For many, the sonnet is love poetry, often presenting love as inexpressible, spiritual and immortal. In Pistol Sonnets, John Hartley Williams delivers something more carnal. In Naples, the reader is transported to the Museo Archeologico Nazionale, but not in the rapt tones of the TV art evangelist. Although we have eyes, we fail to see the ‘Boys whiter than Venus / Girls with thighs like Zeus / The museum is bedroom / In which marble has fun’. Composed as a series of simple statements, this gender bending glam rock hedonism ought to be obvious to even the most simple-minded. Yet, to the tourists, ‘Its cool and boring in here / The tourists look sick with innocence’. ‘Cool’ and ‘boring’ have a range of connotations: to the uninitiated, the marble might look cold, lifeless and dull, but cool also suggests stylish, classy sexual attractiveness. Suddenly ‘boring’ feels more virile than dull. As Williams moves into the sestet, a cruel line of dialogue satirizes the tourists’ tepid terms of endearment and itinerary-driven lack of spontaneity: ‘O look, dear, this is the Farnese Hercules’. Jupiter replies with contempt as an X-rated Ozymandias: ‘Yes, and I’m Jupiter / I’m the filthpot of the planets. Watch me / Sex a nymph’s stone crotch with my tongue’.

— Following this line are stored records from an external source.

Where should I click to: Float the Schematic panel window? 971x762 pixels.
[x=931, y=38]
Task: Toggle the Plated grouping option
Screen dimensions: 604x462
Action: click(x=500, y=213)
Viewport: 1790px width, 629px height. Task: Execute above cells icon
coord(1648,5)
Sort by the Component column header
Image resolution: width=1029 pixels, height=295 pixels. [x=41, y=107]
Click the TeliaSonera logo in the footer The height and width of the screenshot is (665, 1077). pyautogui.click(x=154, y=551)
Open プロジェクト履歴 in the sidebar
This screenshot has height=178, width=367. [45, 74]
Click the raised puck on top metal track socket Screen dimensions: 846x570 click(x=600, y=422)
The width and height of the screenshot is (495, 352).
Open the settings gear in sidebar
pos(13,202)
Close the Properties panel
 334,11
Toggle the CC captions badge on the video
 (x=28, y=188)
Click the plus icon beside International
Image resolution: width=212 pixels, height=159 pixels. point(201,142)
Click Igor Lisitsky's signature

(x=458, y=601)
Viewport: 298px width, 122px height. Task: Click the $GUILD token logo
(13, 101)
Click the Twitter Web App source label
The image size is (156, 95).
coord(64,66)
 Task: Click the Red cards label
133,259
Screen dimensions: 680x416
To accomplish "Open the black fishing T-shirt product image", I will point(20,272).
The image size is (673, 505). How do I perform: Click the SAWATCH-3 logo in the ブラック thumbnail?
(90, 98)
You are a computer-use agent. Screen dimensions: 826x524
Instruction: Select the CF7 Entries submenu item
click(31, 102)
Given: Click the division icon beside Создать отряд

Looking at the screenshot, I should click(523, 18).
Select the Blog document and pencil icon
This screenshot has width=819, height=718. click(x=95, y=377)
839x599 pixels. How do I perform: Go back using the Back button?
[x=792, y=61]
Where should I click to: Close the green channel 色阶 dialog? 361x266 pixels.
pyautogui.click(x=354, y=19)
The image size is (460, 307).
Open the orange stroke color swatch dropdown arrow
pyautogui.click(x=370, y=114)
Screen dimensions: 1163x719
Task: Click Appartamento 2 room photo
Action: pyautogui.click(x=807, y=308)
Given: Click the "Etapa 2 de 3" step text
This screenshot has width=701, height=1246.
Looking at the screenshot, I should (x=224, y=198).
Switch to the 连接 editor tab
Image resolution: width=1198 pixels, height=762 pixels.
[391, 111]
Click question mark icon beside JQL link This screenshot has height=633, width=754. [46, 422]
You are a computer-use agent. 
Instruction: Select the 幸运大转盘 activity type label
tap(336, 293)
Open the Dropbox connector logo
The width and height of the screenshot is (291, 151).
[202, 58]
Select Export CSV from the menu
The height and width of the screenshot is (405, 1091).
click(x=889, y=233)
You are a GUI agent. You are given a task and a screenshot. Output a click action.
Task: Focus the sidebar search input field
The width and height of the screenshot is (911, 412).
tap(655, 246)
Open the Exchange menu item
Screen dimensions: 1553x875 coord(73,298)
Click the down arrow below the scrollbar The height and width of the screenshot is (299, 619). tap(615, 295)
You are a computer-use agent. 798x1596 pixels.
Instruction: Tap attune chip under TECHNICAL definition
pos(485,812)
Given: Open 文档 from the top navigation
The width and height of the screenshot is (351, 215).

This sets the tone for much of Pistol Sonnets: a warm-blooded and often unsettling experience in which desire and sex keep the world spinning. The Bastille, whose Sadean title evokes male dominated sexual violence, presents women as sacrificial, as martyrs at an auto-da-fé: ‘Between your legs is a field of razed stubble / They have set light to you, burning you off / The smoke of your scarred skin fills my nostrils’. Again, Williams plays with uncertainty as ‘razed’ evokes images of destruction and mutilation, as well as shaving. Either way, the woman’s body has been appropriated to satisfy desire. However, at the volta the tables turn and, like Aristophanes’ Lysistrata, she is able to use desire as a weapon. ‘What excites me / Is the drawn sword of your satisfaction / Your implacable withholding of basic supplies / The curved block of your sex / The falling blade of your sighs’.
Williams attacks the sensibilities of his gentle reader at every turn, mocking bardolatry in the same terms as his attack on gallery crawlers. In Guest List, the guests are dull and predictable: ‘Bankers with crocodile handkerchiefs / Teachers holding bitten-into apples / Neighbours for noodle salad / Cyclists with one clip too many / Then, of course, the lovers in bandages / And those truth-soured Judases, the poets // The ear-splitting obviousness of the latter / What makes them think we’ve not heard it before / Spouting rhymes as they corner the Queen of Occasion / Savouring each morsel of thee, thou, thine…’
It’s hard to disagree with Williams’ sentiments. Poetry was dark, sexy and dangerous way back when, so why shouldn’t it be now? This is a world-weary, noir collection of sonnets in which there is no easy correlation between desire and relationships. If Robert Browning were around today, then he might have been writing sonnets like these.